LisaUk Posted March 29, 2010 Posted March 29, 2010 My parents have been married 41 years, still married. My ex's parents married for about 30 years or so (not sure exactly) they hate each others guts, fought a lot when my ex was growing up, well they make out they do but numerous times his mother expressed to me that she loves her H deeply and I guess they do love each other otherwise they wouldn't still be together. I wasn't married, my ex of 18 years left me right after we (finally) set the date to marry, withour any warning or explanation, putting me on the street in the process. After he left he made a lot off remarks about panic attacks, not wanting to end up like his parents. I am 99% sure he is a commitment phobic. The only thing you can do Candymoon is make sure you do everything possible to try and save your marriage, I read your OP and I can see and hear the difficult times you have had. I also hear that your H is NOW trying to get himself clean and on the up. When you can turely say that you gave him a chance to prove himself to you knowing you are going to leave if he doesn't shape up and did everything you could to save your family, then you can leave without guilt for your child. If you don't do that, IMO you may always berate yourself for how you could of handled things.
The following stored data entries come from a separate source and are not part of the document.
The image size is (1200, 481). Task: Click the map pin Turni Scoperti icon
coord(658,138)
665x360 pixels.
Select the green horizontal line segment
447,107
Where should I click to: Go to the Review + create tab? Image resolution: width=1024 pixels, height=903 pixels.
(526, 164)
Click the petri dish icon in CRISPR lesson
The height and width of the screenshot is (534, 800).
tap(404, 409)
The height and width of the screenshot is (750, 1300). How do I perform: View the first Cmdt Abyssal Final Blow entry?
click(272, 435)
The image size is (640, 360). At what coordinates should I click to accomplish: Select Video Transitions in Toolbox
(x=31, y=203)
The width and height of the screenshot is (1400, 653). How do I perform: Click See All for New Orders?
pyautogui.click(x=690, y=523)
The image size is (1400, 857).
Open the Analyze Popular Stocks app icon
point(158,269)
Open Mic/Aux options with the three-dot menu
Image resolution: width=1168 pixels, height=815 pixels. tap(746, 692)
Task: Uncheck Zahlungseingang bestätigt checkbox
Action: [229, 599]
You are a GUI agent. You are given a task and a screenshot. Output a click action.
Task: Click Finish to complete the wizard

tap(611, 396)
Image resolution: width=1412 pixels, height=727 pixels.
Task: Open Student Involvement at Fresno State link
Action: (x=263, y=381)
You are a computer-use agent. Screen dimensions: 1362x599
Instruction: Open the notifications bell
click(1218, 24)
trippi1432 Posted March 30, 2010 Posted March 30, 2010 Precisely. As well as if we arent careful history repeats itself... so basically, I'm wondering what people have learned. One thing I know I wont do is make my child a pawn like that. I will be sure we keep her well insulated from our drama... So reflection is a good thing in some cases. I guess I am on the other side of that...if you can do that and protect the children, but teach them how to handle conflict, then that is doing the right thing. I was protected....always knew something was there, but couldn't quite put my finger on it.....got pushed into a world I didn't know with a single mom....boyfriend....etc...totally different world. While you might try to insulate, the other side may not....in co-parenting, you have to be on the same page and make it a smooth transition. The other side is not always so willing (as in my case, and in my son's case). I was always as open as I could be with my daughter as she was very young....told her it didn't work out with me and her father when she asked why all the other kids had a daddy for Father's Day breakfast at school....we were too young to know what we wanted. Fact is...kids are smarter now than they were 10 years ago...20 years ago. My son, who is older, just didn't want to be like everyone else in his school....by-products of a broken family. A lot of people say you shouldn't stay together for the kids...being on both sides of that enigma, I really can't tell you which one is worse....staying together for the right reasons, or staying together for the wrong ones.